Passage to read:
=====

The story is far too complex to simply gloss, and it is not really the story or its outcome that matter most to Hadley; it is the almost minute by minute transformations that she expertly reveals. I first started reading this book in 2019, but gave up on it after about fifty pages; it just seemed too complex, and I’m sure I moved on to something lighter and less demanding.  This is not a novel that can or should be read in small snippets of weeks or months; like another book of hers (The Past), it is best read in a sustained manner, not quickly, but with rather complete attention. 

In broad terms, suffice it to say that when Christine and Lydia first met Alex (who was himself already married), it was Lydia who became obsessed with him, who felt she must find a way into his life. 
But Christine felt how Alex didn’t respond to this charm [of Lydia’s] as he was supposed to. Lydia’s audacious frankness, her wide-eyed delivery, complacent like a purring cat, which had been so confounding to other men, didn’t impress him. In Alex’s presence , so perfected and adult, Lydia’s cleverness seemed flawed and home-made, embarrassing like a precocious child’s.
And so it is Christine who ends up marrying Alex, though as the story unwinds, it becomes obvious that the flame in Lydia for Alex lies smoldering through the years to come. 

There is much discussion among the friends and their little community of intellectuals and artists about the nature of art, of what constitutes great art, and with the question of whether women can be serious artists.

=====

What the exercise asks:
Copy the part of the book review starting at "The story is" and ending at "into his life.", keeping every word and mark unchanged.

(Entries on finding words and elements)
=====

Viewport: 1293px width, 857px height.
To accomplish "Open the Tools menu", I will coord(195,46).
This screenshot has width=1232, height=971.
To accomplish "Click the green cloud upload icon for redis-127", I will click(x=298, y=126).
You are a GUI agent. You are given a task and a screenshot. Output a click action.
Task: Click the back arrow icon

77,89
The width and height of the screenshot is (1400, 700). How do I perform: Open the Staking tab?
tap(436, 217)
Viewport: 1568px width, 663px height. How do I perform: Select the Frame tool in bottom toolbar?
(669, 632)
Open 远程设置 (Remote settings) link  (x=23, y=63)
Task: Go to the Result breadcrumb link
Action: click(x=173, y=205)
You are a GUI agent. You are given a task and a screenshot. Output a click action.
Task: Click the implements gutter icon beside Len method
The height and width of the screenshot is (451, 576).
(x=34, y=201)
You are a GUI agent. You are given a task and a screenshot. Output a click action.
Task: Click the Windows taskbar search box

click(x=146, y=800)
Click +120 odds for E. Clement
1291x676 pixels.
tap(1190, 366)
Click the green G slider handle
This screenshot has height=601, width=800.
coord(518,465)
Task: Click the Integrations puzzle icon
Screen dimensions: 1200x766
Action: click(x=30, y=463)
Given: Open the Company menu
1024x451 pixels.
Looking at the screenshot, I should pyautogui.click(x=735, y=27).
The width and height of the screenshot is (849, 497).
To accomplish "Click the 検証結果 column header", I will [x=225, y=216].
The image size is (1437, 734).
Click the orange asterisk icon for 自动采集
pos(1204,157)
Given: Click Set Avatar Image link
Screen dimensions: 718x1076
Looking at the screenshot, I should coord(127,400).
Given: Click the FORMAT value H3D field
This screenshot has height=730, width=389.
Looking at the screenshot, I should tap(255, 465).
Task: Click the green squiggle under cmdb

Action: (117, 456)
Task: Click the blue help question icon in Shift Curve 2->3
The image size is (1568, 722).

=====

Answer below:
The story is far too complex to simply gloss, and it is not really the story or its outcome that matter most to Hadley; it is the almost minute by minute transformations that she expertly reveals. I first started reading this book in 2019, but gave up on it after about fifty pages; it just seemed too complex, and I’m sure I moved on to something lighter and less demanding.  This is not a novel that can or should be read in small snippets of weeks or months; like another book of hers (The Past), it is best read in a sustained manner, not quickly, but with rather complete attention. 

In broad terms, suffice it to say that when Christine and Lydia first met Alex (who was himself already married), it was Lydia who became obsessed with him, who felt she must find a way into his life.